(Target pointing data)
>>>
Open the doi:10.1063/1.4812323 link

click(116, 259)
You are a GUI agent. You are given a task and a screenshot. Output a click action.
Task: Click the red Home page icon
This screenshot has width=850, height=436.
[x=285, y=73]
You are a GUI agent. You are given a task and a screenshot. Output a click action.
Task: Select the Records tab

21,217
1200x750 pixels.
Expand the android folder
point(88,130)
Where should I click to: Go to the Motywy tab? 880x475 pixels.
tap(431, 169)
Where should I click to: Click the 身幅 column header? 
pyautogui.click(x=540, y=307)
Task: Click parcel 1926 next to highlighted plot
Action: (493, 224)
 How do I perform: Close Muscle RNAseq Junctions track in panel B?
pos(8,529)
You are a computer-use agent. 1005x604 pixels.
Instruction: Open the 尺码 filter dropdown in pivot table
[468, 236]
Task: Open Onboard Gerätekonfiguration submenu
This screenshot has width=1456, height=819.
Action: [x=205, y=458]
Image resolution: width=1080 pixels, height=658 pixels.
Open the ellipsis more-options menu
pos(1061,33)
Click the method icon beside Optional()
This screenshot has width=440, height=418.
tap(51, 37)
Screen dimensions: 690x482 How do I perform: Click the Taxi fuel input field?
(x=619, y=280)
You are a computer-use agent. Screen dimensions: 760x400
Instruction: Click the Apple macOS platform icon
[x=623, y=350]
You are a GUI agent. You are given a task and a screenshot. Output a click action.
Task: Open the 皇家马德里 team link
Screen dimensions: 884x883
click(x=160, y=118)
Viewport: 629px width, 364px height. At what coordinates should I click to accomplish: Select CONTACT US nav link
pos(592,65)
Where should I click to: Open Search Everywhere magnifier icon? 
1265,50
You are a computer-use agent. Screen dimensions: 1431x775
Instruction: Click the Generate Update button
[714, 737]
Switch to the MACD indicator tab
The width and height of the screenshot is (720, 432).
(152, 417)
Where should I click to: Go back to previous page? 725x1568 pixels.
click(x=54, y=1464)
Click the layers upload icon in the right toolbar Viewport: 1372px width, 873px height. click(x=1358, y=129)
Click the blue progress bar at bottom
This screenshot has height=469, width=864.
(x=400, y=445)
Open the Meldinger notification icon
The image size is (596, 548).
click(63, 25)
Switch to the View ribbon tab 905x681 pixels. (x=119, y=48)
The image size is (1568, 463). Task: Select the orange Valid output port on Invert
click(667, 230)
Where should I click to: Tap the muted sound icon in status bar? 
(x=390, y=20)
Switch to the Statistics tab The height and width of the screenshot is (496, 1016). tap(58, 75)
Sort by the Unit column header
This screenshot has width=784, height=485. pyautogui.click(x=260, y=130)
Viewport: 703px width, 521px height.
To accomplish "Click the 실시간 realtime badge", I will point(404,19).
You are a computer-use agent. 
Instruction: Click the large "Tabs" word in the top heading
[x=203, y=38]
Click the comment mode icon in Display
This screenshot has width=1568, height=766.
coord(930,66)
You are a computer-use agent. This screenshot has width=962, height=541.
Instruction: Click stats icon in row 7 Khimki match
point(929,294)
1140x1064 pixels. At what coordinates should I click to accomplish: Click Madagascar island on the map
<<<
Reproduce the data from the line containing "Image resolution: width=1080" to the line containing "Switch to the View", substituting "Command" for every "Instruction" and leaving everything else unchanged.

* **ANSWER TO THIS EXERCISE**:
Image resolution: width=1080 pixels, height=658 pixels.
Open the ellipsis more-options menu
pos(1061,33)
Click the method icon beside Optional()
This screenshot has width=440, height=418.
tap(51, 37)
Screen dimensions: 690x482 How do I perform: Click the Taxi fuel input field?
(x=619, y=280)
You are a computer-use agent. Screen dimensions: 760x400
Command: Click the Apple macOS platform icon
[x=623, y=350]
You are a GUI agent. You are given a task and a screenshot. Output a click action.
Task: Open the 皇家马德里 team link
Screen dimensions: 884x883
click(x=160, y=118)
Viewport: 629px width, 364px height. At what coordinates should I click to accomplish: Select CONTACT US nav link
pos(592,65)
Where should I click to: Open Search Everywhere magnifier icon? 
1265,50
You are a computer-use agent. Screen dimensions: 1431x775
Command: Click the Generate Update button
[714, 737]
Switch to the MACD indicator tab
The width and height of the screenshot is (720, 432).
(152, 417)
Where should I click to: Go back to previous page? 725x1568 pixels.
click(x=54, y=1464)
Click the layers upload icon in the right toolbar Viewport: 1372px width, 873px height. click(x=1358, y=129)
Click the blue progress bar at bottom
This screenshot has height=469, width=864.
(x=400, y=445)
Open the Meldinger notification icon
The image size is (596, 548).
click(63, 25)
Switch to the View ribbon tab 905x681 pixels. (x=119, y=48)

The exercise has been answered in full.